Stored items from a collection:
++++++++

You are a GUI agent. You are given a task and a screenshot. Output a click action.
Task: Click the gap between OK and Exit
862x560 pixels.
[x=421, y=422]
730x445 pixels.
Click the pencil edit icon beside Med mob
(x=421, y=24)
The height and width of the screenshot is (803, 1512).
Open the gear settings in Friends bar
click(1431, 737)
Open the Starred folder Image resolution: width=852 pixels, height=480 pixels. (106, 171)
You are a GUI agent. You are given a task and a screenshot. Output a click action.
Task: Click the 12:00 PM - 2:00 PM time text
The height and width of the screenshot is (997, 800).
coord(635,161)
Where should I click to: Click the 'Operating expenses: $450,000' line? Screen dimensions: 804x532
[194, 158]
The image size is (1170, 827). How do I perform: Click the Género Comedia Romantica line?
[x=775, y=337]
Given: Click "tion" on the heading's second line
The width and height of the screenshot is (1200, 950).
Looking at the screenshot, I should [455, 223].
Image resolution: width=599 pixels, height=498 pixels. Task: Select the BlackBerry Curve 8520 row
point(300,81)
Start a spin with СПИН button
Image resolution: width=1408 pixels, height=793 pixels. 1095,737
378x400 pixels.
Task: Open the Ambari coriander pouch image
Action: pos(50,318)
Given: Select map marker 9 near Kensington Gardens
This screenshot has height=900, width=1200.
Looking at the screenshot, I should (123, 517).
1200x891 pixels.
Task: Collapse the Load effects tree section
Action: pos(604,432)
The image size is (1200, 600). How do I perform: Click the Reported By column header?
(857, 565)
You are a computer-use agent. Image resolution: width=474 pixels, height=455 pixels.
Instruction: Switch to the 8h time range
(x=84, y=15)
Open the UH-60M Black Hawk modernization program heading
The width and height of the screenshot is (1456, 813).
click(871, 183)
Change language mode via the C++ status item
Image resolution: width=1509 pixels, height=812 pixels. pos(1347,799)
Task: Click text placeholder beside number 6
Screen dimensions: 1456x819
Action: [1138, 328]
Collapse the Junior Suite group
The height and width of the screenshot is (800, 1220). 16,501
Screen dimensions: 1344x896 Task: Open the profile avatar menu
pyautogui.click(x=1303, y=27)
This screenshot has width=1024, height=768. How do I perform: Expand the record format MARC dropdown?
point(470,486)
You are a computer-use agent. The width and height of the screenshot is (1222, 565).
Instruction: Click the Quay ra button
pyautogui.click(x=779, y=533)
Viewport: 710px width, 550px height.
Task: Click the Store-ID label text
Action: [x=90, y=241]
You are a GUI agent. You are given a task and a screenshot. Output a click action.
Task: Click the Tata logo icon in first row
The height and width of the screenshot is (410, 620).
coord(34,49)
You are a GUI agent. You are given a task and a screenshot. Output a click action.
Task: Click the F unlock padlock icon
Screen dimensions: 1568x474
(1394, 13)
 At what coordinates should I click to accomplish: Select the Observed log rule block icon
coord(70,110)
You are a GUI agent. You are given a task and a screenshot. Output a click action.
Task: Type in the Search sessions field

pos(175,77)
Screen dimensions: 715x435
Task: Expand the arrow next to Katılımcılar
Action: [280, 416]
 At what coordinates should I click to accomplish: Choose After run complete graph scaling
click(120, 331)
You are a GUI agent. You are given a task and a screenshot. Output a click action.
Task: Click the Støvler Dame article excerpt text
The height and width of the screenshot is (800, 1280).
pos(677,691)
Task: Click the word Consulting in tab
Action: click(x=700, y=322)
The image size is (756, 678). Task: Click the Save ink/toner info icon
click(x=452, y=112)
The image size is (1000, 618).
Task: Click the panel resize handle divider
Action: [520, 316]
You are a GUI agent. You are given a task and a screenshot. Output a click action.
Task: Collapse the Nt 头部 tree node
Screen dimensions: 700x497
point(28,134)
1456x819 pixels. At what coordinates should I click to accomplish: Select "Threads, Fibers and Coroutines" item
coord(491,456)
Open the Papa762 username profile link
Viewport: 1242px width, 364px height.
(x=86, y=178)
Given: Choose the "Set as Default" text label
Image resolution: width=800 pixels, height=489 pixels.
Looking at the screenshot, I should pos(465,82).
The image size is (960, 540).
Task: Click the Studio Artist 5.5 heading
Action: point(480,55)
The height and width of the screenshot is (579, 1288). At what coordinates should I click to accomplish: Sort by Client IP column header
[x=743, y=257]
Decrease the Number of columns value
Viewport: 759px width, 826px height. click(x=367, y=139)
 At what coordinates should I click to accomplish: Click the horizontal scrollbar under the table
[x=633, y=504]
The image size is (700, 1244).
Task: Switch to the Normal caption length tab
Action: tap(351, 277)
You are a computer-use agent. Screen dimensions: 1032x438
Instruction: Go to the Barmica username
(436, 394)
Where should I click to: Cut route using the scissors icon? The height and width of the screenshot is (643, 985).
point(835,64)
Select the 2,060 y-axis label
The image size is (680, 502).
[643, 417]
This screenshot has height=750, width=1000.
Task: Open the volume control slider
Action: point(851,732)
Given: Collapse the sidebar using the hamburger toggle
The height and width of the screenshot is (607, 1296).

++++++++

**EXERCISE DETAILS**
Each line above needs to be written out again exactly.

**EXPECTED ANSWER**
You are a GUI agent. You are given a task and a screenshot. Output a click action.
Task: Click the gap between OK and Exit
862x560 pixels.
[x=421, y=422]
730x445 pixels.
Click the pencil edit icon beside Med mob
(x=421, y=24)
The height and width of the screenshot is (803, 1512).
Open the gear settings in Friends bar
click(1431, 737)
Open the Starred folder Image resolution: width=852 pixels, height=480 pixels. (106, 171)
You are a GUI agent. You are given a task and a screenshot. Output a click action.
Task: Click the 12:00 PM - 2:00 PM time text
The height and width of the screenshot is (997, 800).
coord(635,161)
Where should I click to: Click the 'Operating expenses: $450,000' line? Screen dimensions: 804x532
[194, 158]
The image size is (1170, 827). How do I perform: Click the Género Comedia Romantica line?
[x=775, y=337]
Given: Click "tion" on the heading's second line
The width and height of the screenshot is (1200, 950).
Looking at the screenshot, I should [455, 223].
Image resolution: width=599 pixels, height=498 pixels. Task: Select the BlackBerry Curve 8520 row
point(300,81)
Start a spin with СПИН button
Image resolution: width=1408 pixels, height=793 pixels. 1095,737
378x400 pixels.
Task: Open the Ambari coriander pouch image
Action: pos(50,318)
Given: Select map marker 9 near Kensington Gardens
This screenshot has height=900, width=1200.
Looking at the screenshot, I should (123, 517).
1200x891 pixels.
Task: Collapse the Load effects tree section
Action: pos(604,432)
The image size is (1200, 600). How do I perform: Click the Reported By column header?
(857, 565)
You are a computer-use agent. Image resolution: width=474 pixels, height=455 pixels.
Instruction: Switch to the 8h time range
(x=84, y=15)
Open the UH-60M Black Hawk modernization program heading
The width and height of the screenshot is (1456, 813).
click(871, 183)
Change language mode via the C++ status item
Image resolution: width=1509 pixels, height=812 pixels. pos(1347,799)
Task: Click text placeholder beside number 6
Screen dimensions: 1456x819
Action: [1138, 328]
Collapse the Junior Suite group
The height and width of the screenshot is (800, 1220). 16,501
Screen dimensions: 1344x896 Task: Open the profile avatar menu
pyautogui.click(x=1303, y=27)
This screenshot has width=1024, height=768. How do I perform: Expand the record format MARC dropdown?
point(470,486)
You are a computer-use agent. The width and height of the screenshot is (1222, 565).
Instruction: Click the Quay ra button
pyautogui.click(x=779, y=533)
Viewport: 710px width, 550px height.
Task: Click the Store-ID label text
Action: [x=90, y=241]
You are a GUI agent. You are given a task and a screenshot. Output a click action.
Task: Click the Tata logo icon in first row
The height and width of the screenshot is (410, 620).
coord(34,49)
You are a GUI agent. You are given a task and a screenshot. Output a click action.
Task: Click the F unlock padlock icon
Screen dimensions: 1568x474
(1394, 13)
 At what coordinates should I click to accomplish: Select the Observed log rule block icon
coord(70,110)
You are a GUI agent. You are given a task and a screenshot. Output a click action.
Task: Type in the Search sessions field

pos(175,77)
Screen dimensions: 715x435
Task: Expand the arrow next to Katılımcılar
Action: [280, 416]
 At what coordinates should I click to accomplish: Choose After run complete graph scaling
click(120, 331)
You are a GUI agent. You are given a task and a screenshot. Output a click action.
Task: Click the Støvler Dame article excerpt text
The height and width of the screenshot is (800, 1280).
pos(677,691)
Task: Click the word Consulting in tab
Action: click(x=700, y=322)
The image size is (756, 678). Task: Click the Save ink/toner info icon
click(x=452, y=112)
The image size is (1000, 618).
Task: Click the panel resize handle divider
Action: [520, 316]
You are a GUI agent. You are given a task and a screenshot. Output a click action.
Task: Collapse the Nt 头部 tree node
Screen dimensions: 700x497
point(28,134)
1456x819 pixels. At what coordinates should I click to accomplish: Select "Threads, Fibers and Coroutines" item
coord(491,456)
Open the Papa762 username profile link
Viewport: 1242px width, 364px height.
(x=86, y=178)
Given: Choose the "Set as Default" text label
Image resolution: width=800 pixels, height=489 pixels.
Looking at the screenshot, I should pos(465,82).
The image size is (960, 540).
Task: Click the Studio Artist 5.5 heading
Action: point(480,55)
The height and width of the screenshot is (579, 1288). At what coordinates should I click to accomplish: Sort by Client IP column header
[x=743, y=257]
Decrease the Number of columns value
Viewport: 759px width, 826px height. click(x=367, y=139)
 At what coordinates should I click to accomplish: Click the horizontal scrollbar under the table
[x=633, y=504]
The image size is (700, 1244).
Task: Switch to the Normal caption length tab
Action: tap(351, 277)
You are a computer-use agent. Screen dimensions: 1032x438
Instruction: Go to the Barmica username
(436, 394)
Where should I click to: Cut route using the scissors icon? The height and width of the screenshot is (643, 985).
point(835,64)
Select the 2,060 y-axis label
The image size is (680, 502).
[643, 417]
This screenshot has height=750, width=1000.
Task: Open the volume control slider
Action: point(851,732)
Given: Collapse the sidebar using the hamburger toggle
The height and width of the screenshot is (607, 1296).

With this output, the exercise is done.